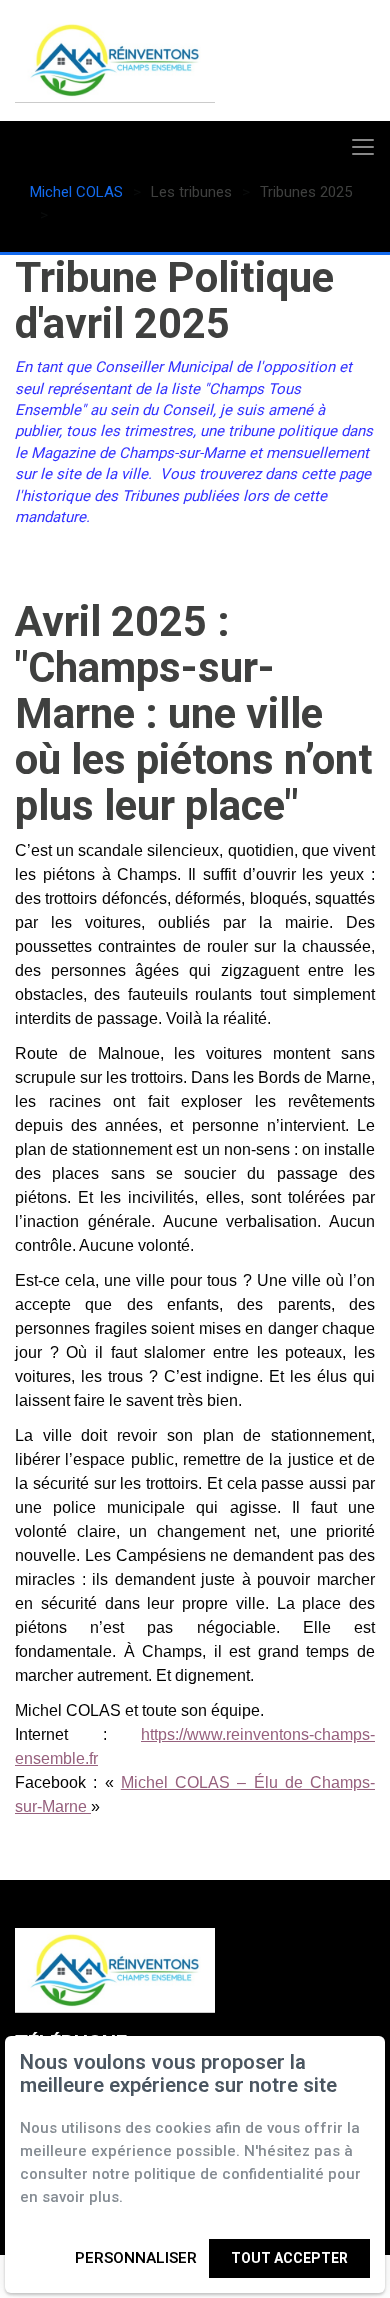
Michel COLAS (76, 192)
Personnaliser (136, 2258)
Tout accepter (289, 2258)
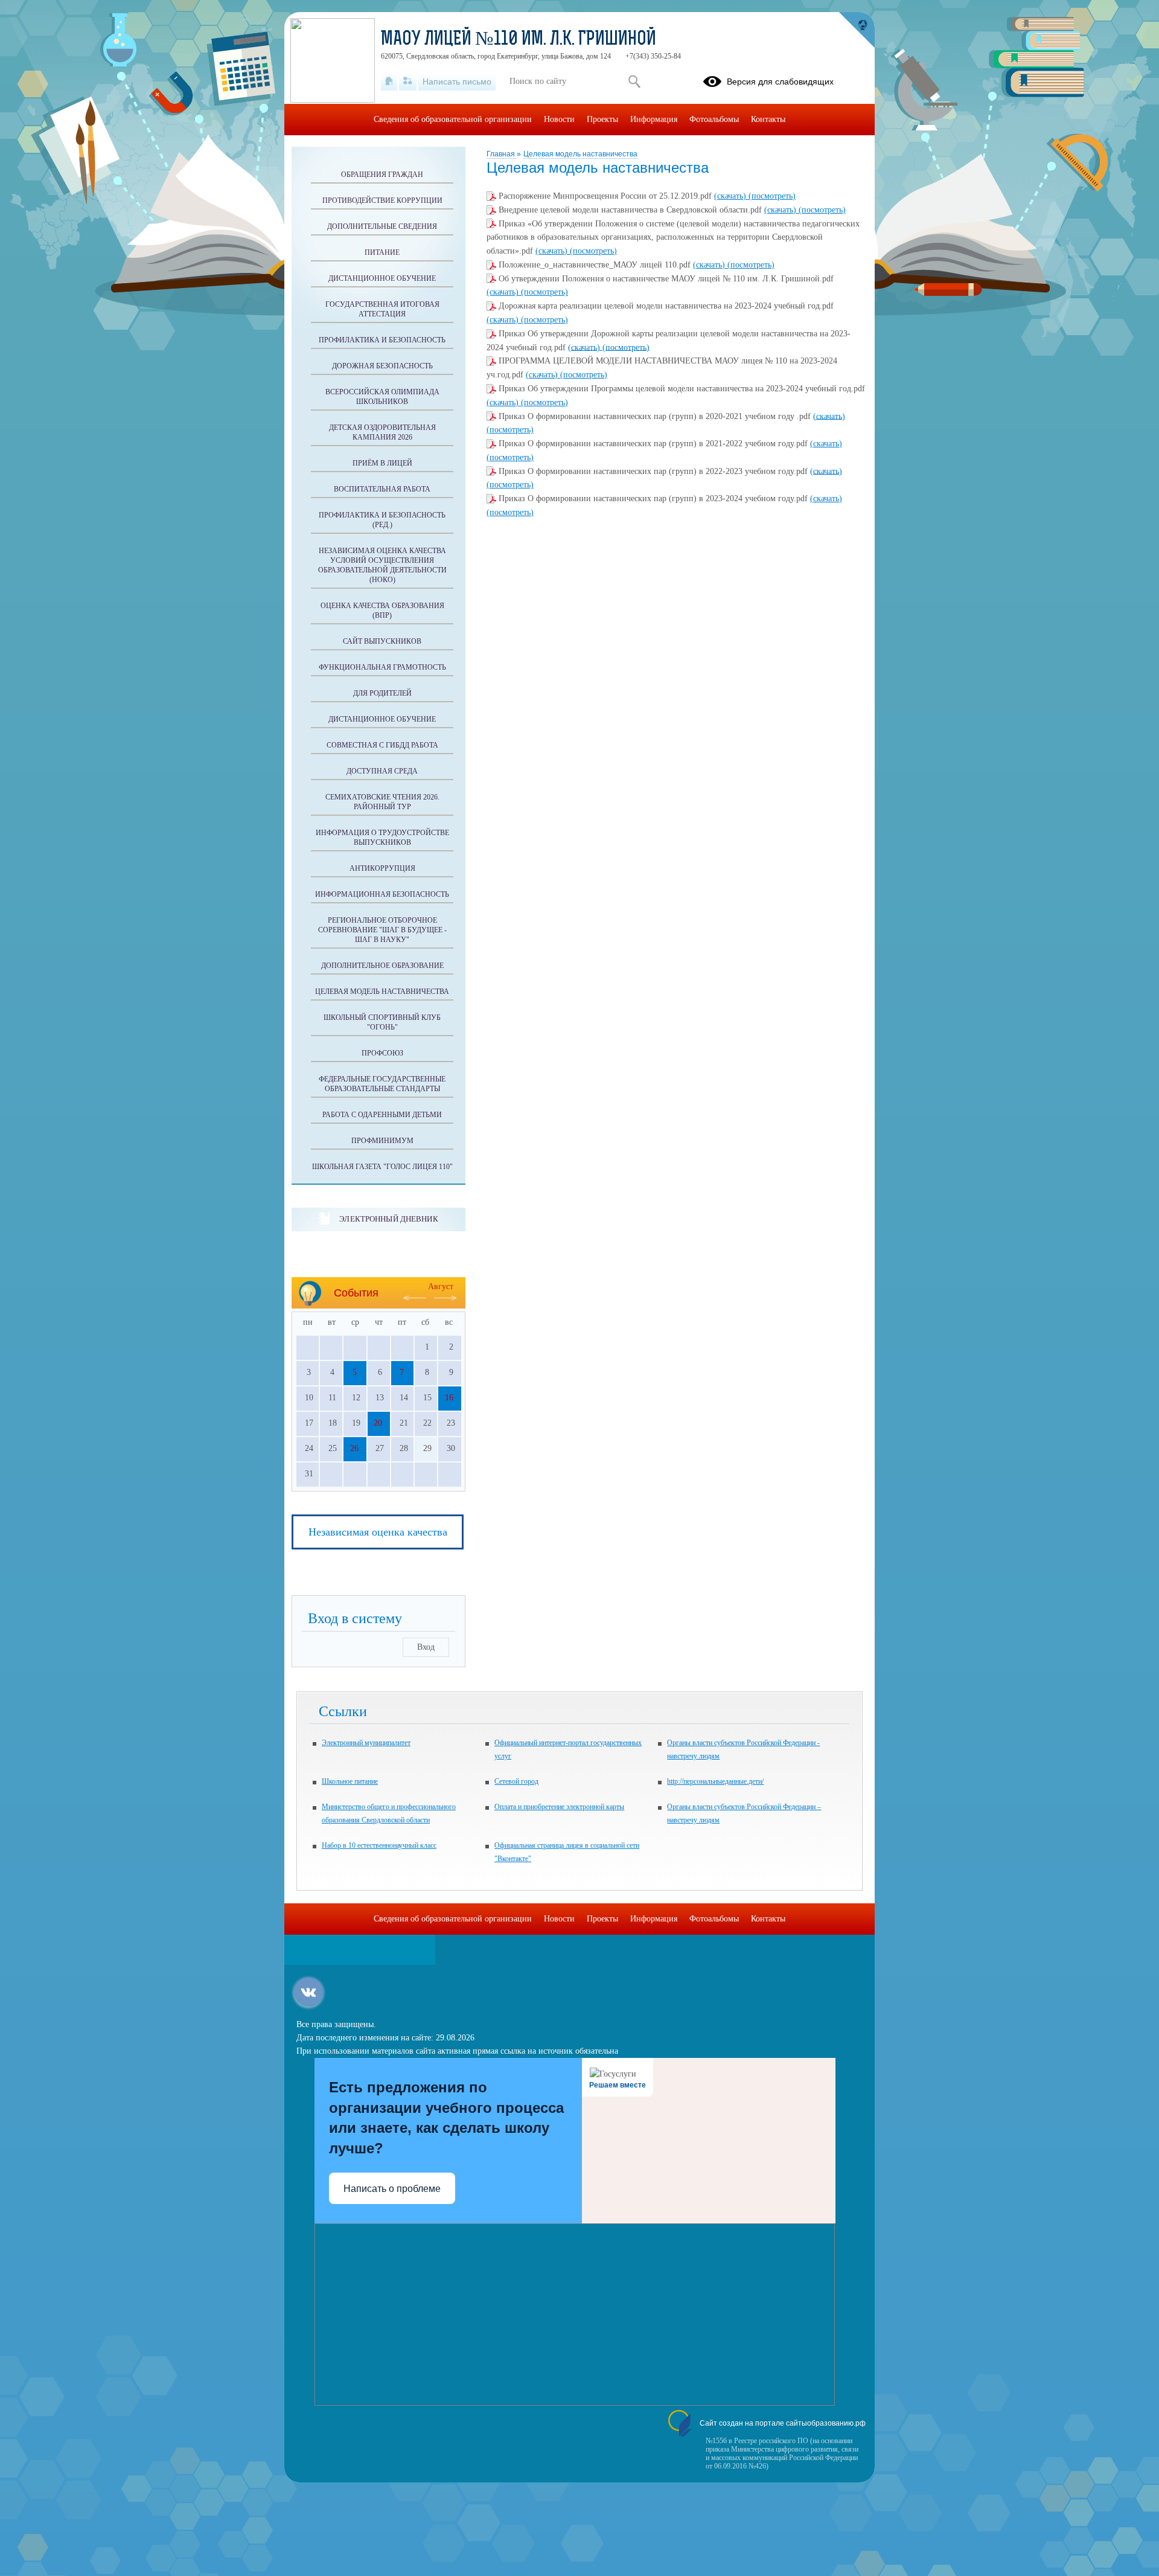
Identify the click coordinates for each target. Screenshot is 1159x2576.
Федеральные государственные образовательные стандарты (382, 1084)
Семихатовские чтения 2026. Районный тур (382, 802)
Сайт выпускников (382, 641)
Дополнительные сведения (382, 226)
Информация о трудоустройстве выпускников (382, 837)
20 (378, 1422)
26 (354, 1448)
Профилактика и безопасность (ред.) (382, 520)
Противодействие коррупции (382, 200)
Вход (426, 1647)
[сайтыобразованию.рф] (856, 30)
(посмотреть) (772, 195)
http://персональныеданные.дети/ (715, 1781)
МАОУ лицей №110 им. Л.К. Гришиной (518, 39)
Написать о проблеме (392, 2189)
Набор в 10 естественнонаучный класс (379, 1845)
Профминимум (382, 1140)
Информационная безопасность (382, 894)
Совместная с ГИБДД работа (382, 745)
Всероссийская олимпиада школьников (382, 397)
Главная (502, 154)
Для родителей (382, 693)
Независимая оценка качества (377, 1532)
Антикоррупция (382, 868)
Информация (653, 119)
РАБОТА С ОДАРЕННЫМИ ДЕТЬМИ (382, 1114)
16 (449, 1397)
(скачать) (731, 195)
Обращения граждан (382, 174)
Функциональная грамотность (382, 667)
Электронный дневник (388, 1218)
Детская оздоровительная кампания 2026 (382, 432)
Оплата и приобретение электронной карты (559, 1806)
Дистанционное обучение (382, 278)
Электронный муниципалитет (366, 1742)
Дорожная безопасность (382, 366)
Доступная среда (382, 771)
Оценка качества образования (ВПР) (382, 610)
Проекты (602, 119)
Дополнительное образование (382, 965)
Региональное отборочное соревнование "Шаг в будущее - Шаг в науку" (382, 930)
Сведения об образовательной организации (453, 119)
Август (440, 1286)
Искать (634, 81)
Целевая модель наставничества (580, 154)
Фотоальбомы (714, 119)
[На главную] (389, 81)
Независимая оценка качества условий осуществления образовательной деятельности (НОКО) (382, 565)
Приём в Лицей (382, 463)
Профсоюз (382, 1053)
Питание (382, 252)
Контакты (768, 119)
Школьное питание (350, 1781)
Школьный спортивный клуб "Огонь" (382, 1022)
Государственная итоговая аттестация (382, 309)
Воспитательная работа (382, 489)
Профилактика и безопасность (382, 340)
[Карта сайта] (408, 81)
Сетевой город (516, 1781)
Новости (559, 119)
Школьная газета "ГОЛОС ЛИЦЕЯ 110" (382, 1166)
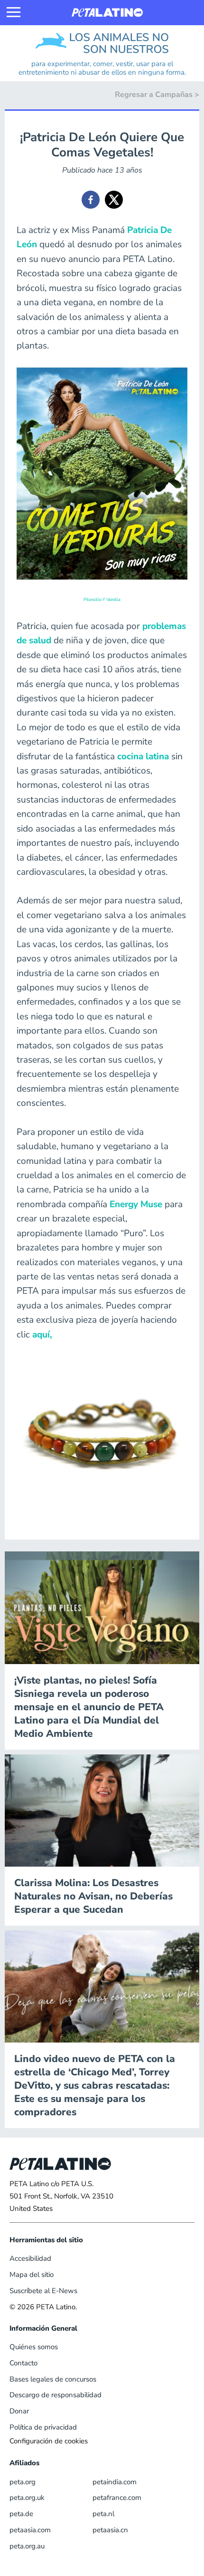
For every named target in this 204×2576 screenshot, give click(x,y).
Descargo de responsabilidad (55, 2395)
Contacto (23, 2363)
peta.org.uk (27, 2497)
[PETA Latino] (107, 12)
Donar (19, 2411)
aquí (42, 1334)
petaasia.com (30, 2530)
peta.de (21, 2513)
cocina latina (143, 756)
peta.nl (103, 2513)
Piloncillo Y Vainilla (102, 599)
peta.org (22, 2482)
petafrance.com (117, 2497)
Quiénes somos (33, 2347)
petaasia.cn (110, 2530)
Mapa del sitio (31, 2274)
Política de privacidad (43, 2427)
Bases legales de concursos (52, 2379)
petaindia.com (115, 2482)
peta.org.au (27, 2546)
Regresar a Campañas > (157, 94)
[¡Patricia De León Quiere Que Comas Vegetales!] (91, 200)
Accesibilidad (30, 2258)
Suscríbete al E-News (43, 2290)
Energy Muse (136, 1204)
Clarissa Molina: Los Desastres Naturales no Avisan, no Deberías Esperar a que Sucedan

_ _ _

What you produce must match the listing word for word, with no images in it.

# Answer to this task
Michel COLAS (76, 192)
Personnaliser (136, 2258)
Tout accepter (289, 2258)
Identify the click coordinates for each target. Screenshot is 1159x2576.
Федеральные государственные образовательные стандарты (382, 1084)
Семихатовские чтения 2026. Районный тур (382, 802)
Сайт выпускников (382, 641)
Дополнительные сведения (382, 226)
Информация о трудоустройстве выпускников (382, 837)
20 (378, 1422)
26 (354, 1448)
Профилактика и безопасность (ред.) (382, 520)
Противодействие коррупции (382, 200)
Вход (426, 1647)
[сайтыобразованию.рф] (856, 30)
(посмотреть) (772, 195)
http://персональныеданные.дети/ (715, 1781)
МАОУ лицей №110 им. Л.К. Гришиной (518, 39)
Написать о проблеме (392, 2189)
Набор в 10 естественнонаучный класс (379, 1845)
Профминимум (382, 1140)
Информационная безопасность (382, 894)
Совместная с ГИБДД работа (382, 745)
Всероссийская олимпиада школьников (382, 397)
Главная (502, 154)
Для родителей (382, 693)
Независимая оценка качества (377, 1532)
Антикоррупция (382, 868)
Информация (653, 119)
РАБОТА С ОДАРЕННЫМИ ДЕТЬМИ (382, 1114)
16 (449, 1397)
(скачать) (731, 195)
Обращения граждан (382, 174)
Функциональная грамотность (382, 667)
Электронный дневник (388, 1218)
Детская оздоровительная кампания 2026 (382, 432)
Оплата и приобретение электронной карты (559, 1806)
Дистанционное обучение (382, 278)
Электронный муниципалитет (366, 1742)
Дорожная безопасность (382, 366)
Доступная среда (382, 771)
Оценка качества образования (ВПР) (382, 610)
Проекты (602, 119)
Дополнительное образование (382, 965)
Региональное отборочное соревнование "Шаг в будущее - Шаг в науку" (382, 930)
Сведения об образовательной организации (453, 119)
Август (440, 1286)
Искать (634, 81)
Целевая модель наставничества (580, 154)
Фотоальбомы (714, 119)
[На главную] (389, 81)
Независимая оценка качества условий осуществления образовательной деятельности (НОКО) (382, 565)
Приём в Лицей (382, 463)
Профсоюз (382, 1053)
Питание (382, 252)
Контакты (768, 119)
Школьное питание (350, 1781)
Школьный спортивный клуб "Огонь" (382, 1022)
Государственная итоговая аттестация (382, 309)
Воспитательная работа (382, 489)
Профилактика и безопасность (382, 340)
[Карта сайта] (408, 81)
Сетевой город (516, 1781)
Новости (559, 119)
Школьная газета "ГОЛОС ЛИЦЕЯ 110" (382, 1166)
For every named target in this 204×2576 screenshot, give click(x,y).
Descargo de responsabilidad (55, 2395)
Contacto (23, 2363)
peta.org.uk (27, 2497)
[PETA Latino] (107, 12)
Donar (19, 2411)
aquí (42, 1334)
petaasia.com (30, 2530)
peta.de (21, 2513)
cocina latina (143, 756)
peta.nl (103, 2513)
Piloncillo Y Vainilla (102, 599)
peta.org (22, 2482)
petafrance.com (117, 2497)
Quiénes somos (33, 2347)
petaasia.cn (110, 2530)
Mapa del sitio (31, 2274)
Política de privacidad (43, 2427)
Bases legales de concursos (52, 2379)
petaindia.com (115, 2482)
peta.org.au (27, 2546)
Regresar a Campañas > (157, 94)
[¡Patricia De León Quiere Que Comas Vegetales!] (91, 200)
Accesibilidad (30, 2258)
Suscríbete al E-News (43, 2290)
Energy Muse (136, 1204)
Clarissa Molina: Los Desastres Naturales no Avisan, no Deberías Esperar a que Sucedan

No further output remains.